Spoiler: the answer is more nuanced… but also far more reassuring than you might think.
Cholesterol in eggs: yes… but
Let’s start with the basics. Yes, eggs contain cholesterol. That’s true.
Most of it is found in the yolk, with about 185–200 mg per egg. Put that way, it’s easy to see why eggs were criticized for so long.
But what we now understand is that dietary cholesterol doesn’t affect the body in the same way as the cholesterol it produces itself. And that changes everything.
Your body is actually pretty smart. When you consume cholesterol through food, it often compensates by producing less internally. It’s a natural balancing system recognized by major health authorities like the USDA and the American Heart Association.
In other words, eating eggs doesn’t automatically raise your blood cholesterol. For most people, the effect is minimal.
The real issue isn’t always the egg
For a long time, the message was simplified: eggs = cholesterol = bad. But reality is more complex.
What really influences blood cholesterol levels is your overall diet especially high intake of saturated fats.
We’re talking about ultra-processed foods, very rich meals, and cooking methods heavy in fat.
And here’s where the confusion comes from: eggs are rarely eaten alone. They’re often paired with bacon, butter, cheese, or fried in oil and those combinations are what tend to cause problems.
A boiled egg with whole-grain toast is very different from eggs fried in butter with processed meats on the side.
A nutritional powerhouse we tend to forget
What’s a bit unfair is that eggs have long been judged without recognizing their strengths.
Because in reality, they’re incredibly nutrient-dense.

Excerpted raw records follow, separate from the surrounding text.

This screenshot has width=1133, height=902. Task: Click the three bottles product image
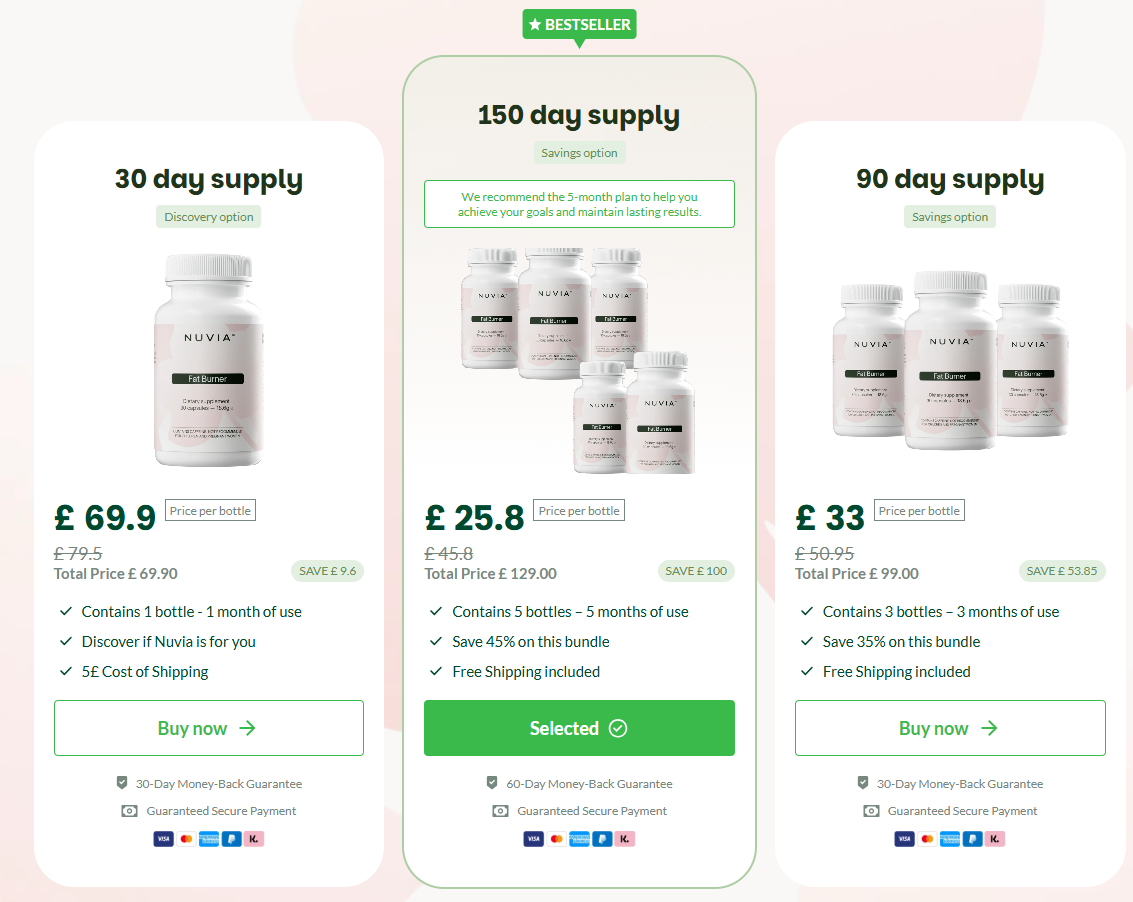point(950,360)
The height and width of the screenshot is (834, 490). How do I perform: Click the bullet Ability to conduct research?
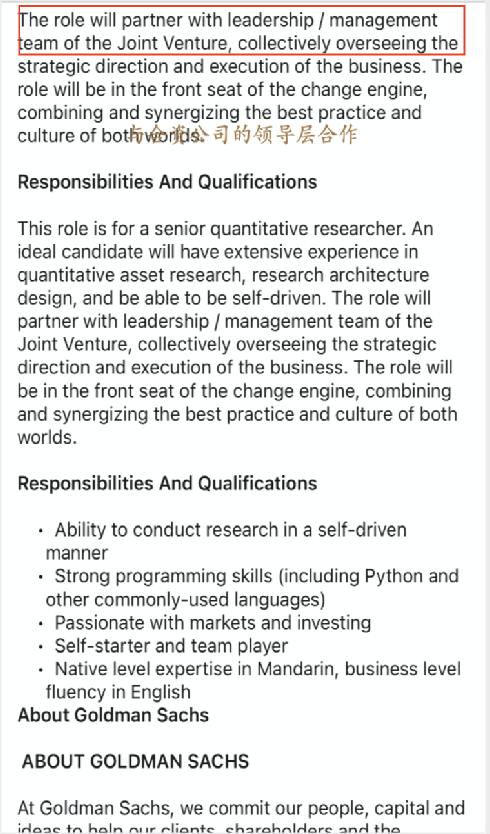[x=226, y=541]
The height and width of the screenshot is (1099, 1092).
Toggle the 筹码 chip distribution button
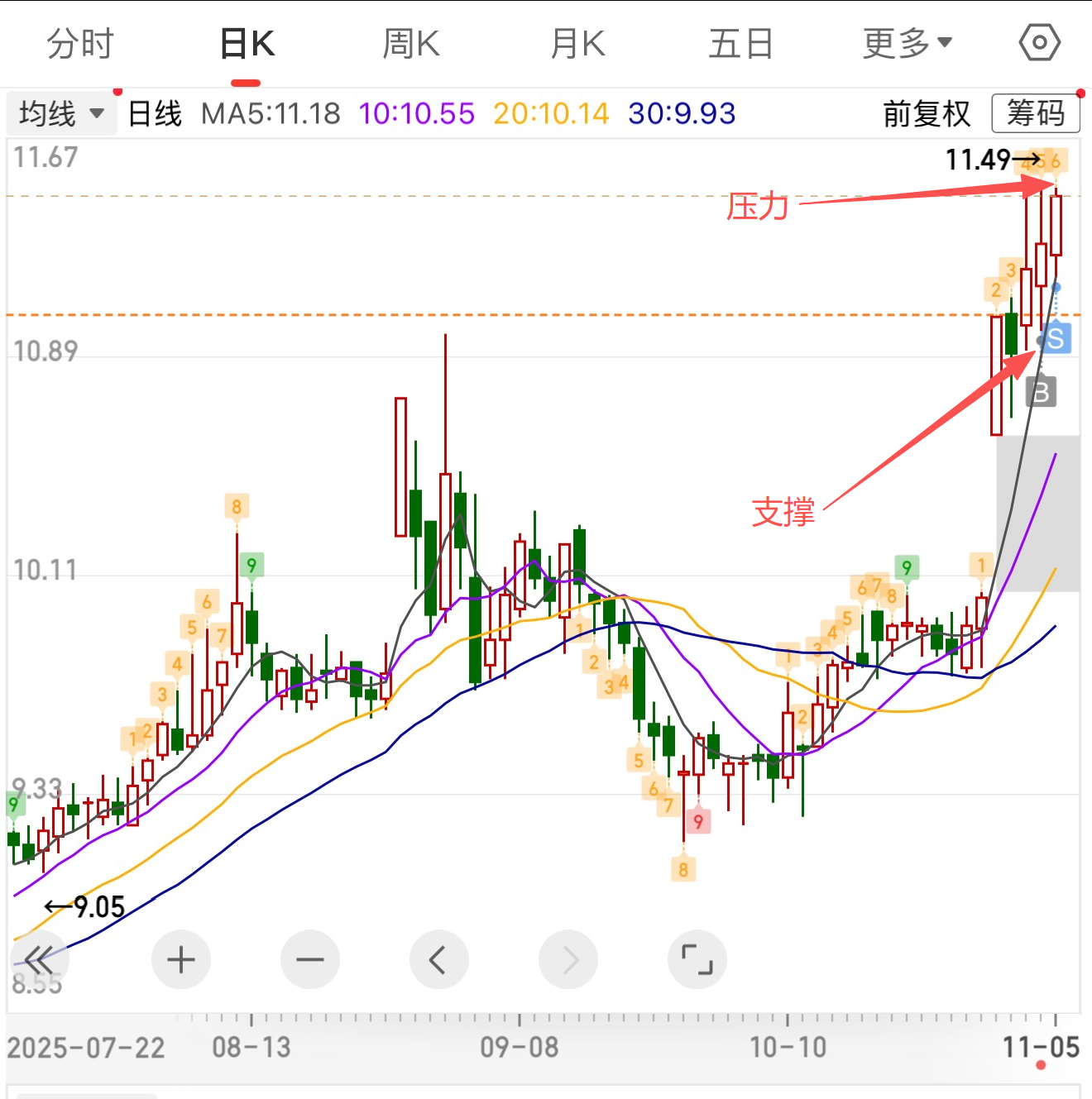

They provide high-quality protein (essential for muscle maintenance and overall health) as well as key vitamins like:
- Vitamin D
- Vitamin B12
- Vitamin A
According to U.S. nutrition data (USDA), eggs also contain important minerals and antioxidants such as selenium and choline, which supports brain function.
And there’s more: eggs are highly satiating. Meals that include eggs tend to keep you full longer, which can help reduce snacking throughout the day.
In short, they absolutely have a place in a balanced diet.
Can you eat eggs every day?
This is the question that comes up most often: “So how many eggs can I actually eat?”
Guidelines have evolved a lot. Today, for a healthy individual, eating one egg per day is generally considered perfectly fine.
Some large studies, including research published in the British Medical Journal and supported by U.S. dietary guidelines, show that moderate egg consumption is not associated with increased cardiovascular risk in most people.
Of course, context matters. If your overall diet is balanced and varied, eggs can easily fit in.
When should you be more careful?
Even if eggs aren’t the villains they were once thought to be, there are some exceptions.
People with certain conditions such as high cholesterol, diabetes, or a history of heart disease may need to monitor their intake more closely.
In those cases, it’s best to get personalized advice from a healthcare professional.
But for the majority of people, there’s no reason to avoid eggs altogether.
Cooking methods matter more than you think
One detail that often gets overlooked but makes a big difference.
How you cook your eggs changes their impact. A hard-boiled egg, a poached egg, and an egg fried in a lot of oil are not nutritionally equivalent.
To keep things lighter, it’s better to go for simple methods:
- boiled
- poached
- scrambled with minimal fat
And pairing them with vegetables, whole grains, or salads can easily create a balanced meal.
Eggs were judged a little too quickly
Today, we know better. Yes, eggs contain cholesterol but that doesn’t mean they automatically raise blood cholesterol levels.
On the contrary, they’re nutrient-rich, versatile, and easy to include in everyday meals.
As often in nutrition, it’s not one food that makes the difference, it’s the overall pattern.
So no, you don’t need to cut eggs out of your diet :)
Used well, they can actually be one of your most reliable allies in the kitchen.